本書は、ここ2年間に出た比較的新しい本について、読みどころを紹介するという内容である。ただ、著者の姿勢は変わっている。あとがきに「自分が好きな本を浴びるだけ読んで
(中略)
楽しんでいるところへ、他の本読みが「おっ、何読んでるの?」とのぞきにくる、そんな書評が理想だ」とあり、読者と自身とを対等に置いているのだ。初心者用のガイド本ではなく、読書家向けに読むヒントを提供しているわけである。「SF編」の縛りがあるからSF作品が多いが、もちろんこの読書家は、ジャンルSFの読み手でなくてもかまわない。
著者が「どひゃーっ」とか「すげーっ」と思った内容を書いたとあるものの、本書の書かれ方自体に、それほどくだけた表現はない。読むべきポイントや作品のユニークさを的確に挙げ、本の魅力を分かりやすく真っ当にレビューしてくれている。
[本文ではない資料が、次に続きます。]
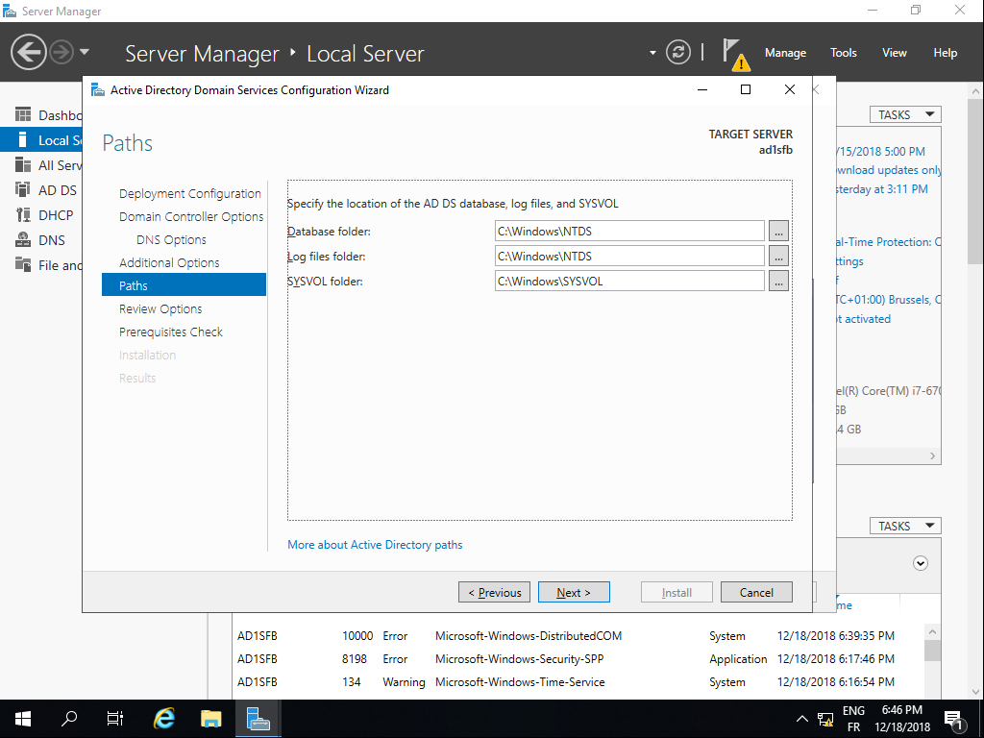Open the Manage menu
Viewport: 984px width, 738px height.
785,53
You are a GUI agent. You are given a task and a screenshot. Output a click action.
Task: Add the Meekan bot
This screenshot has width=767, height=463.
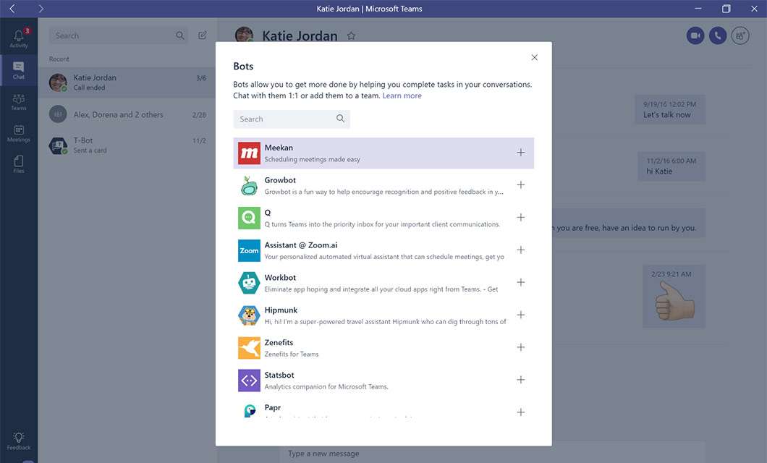click(x=520, y=152)
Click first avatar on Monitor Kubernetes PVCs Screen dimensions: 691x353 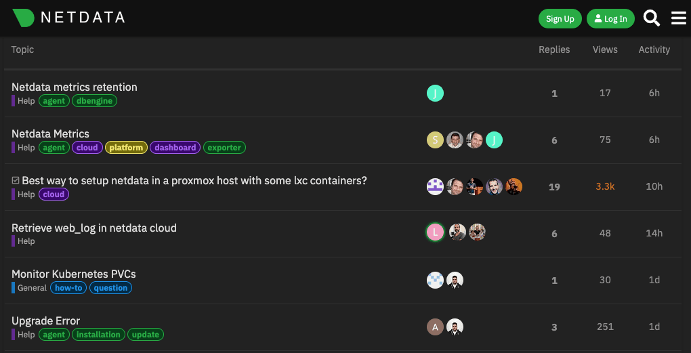click(x=435, y=281)
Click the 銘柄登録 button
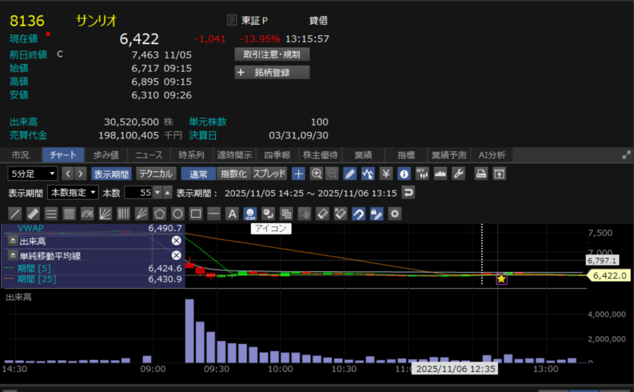The width and height of the screenshot is (634, 392). click(x=272, y=72)
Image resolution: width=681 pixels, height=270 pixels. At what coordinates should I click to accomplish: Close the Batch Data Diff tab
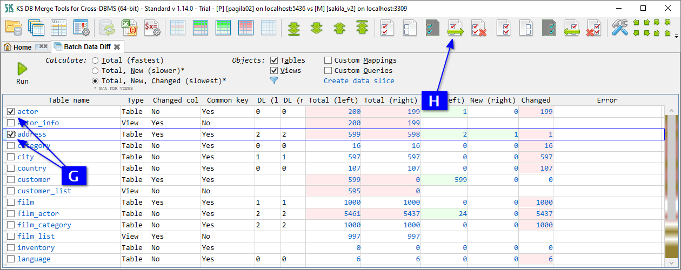click(117, 47)
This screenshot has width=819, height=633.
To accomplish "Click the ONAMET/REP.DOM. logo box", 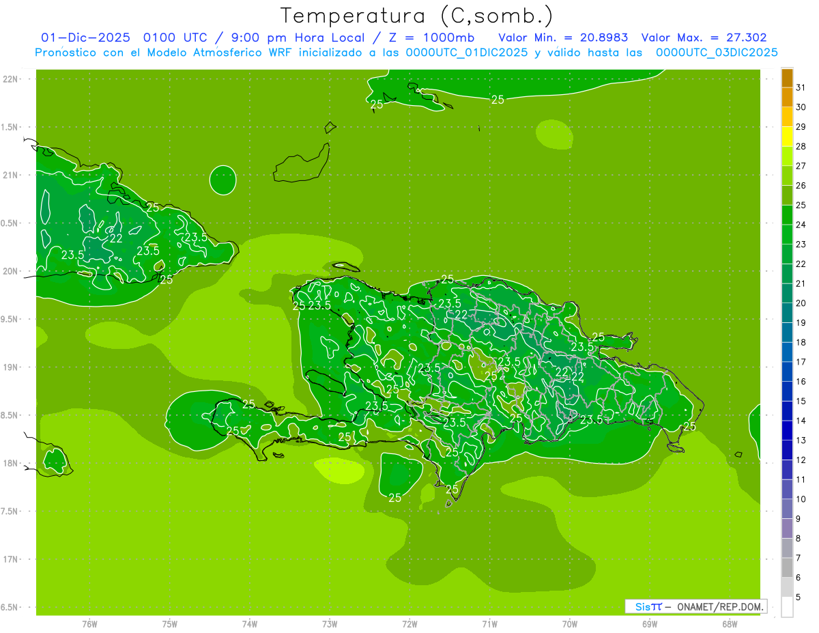I will [695, 606].
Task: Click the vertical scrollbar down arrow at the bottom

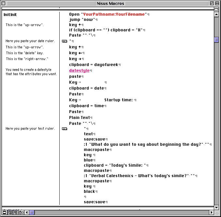Action: click(x=216, y=208)
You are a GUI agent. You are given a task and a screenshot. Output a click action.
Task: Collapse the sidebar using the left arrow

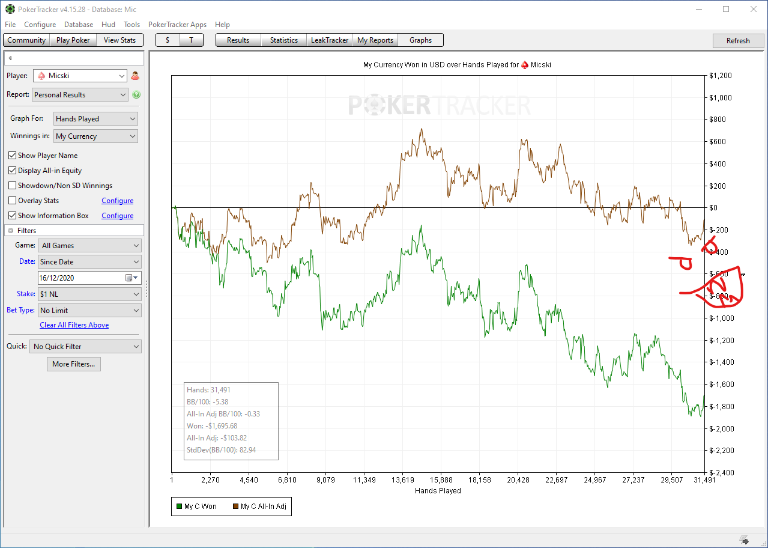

一応数字を記しておくと、早川書房や東京創元社などの専門出版社が占める割合は56%(冊)、目立つ河出書房新社、国書刊行会が17%だった。見方を変えて、短篇集+アンソロジイが47%と多く、コンテスト受賞作を含む本が10%を占めている。
ところで、本書では各作品をサブジャンルに分けて、アイコンで表現している。面白い試みだが、これにはちょっと無理があるのではないか。著者の言うように、SFとSF外の境界さえ曖昧になっている。ぼやけているものを小分けし、拡大率を上げても、さらに曖昧さが増してしまう。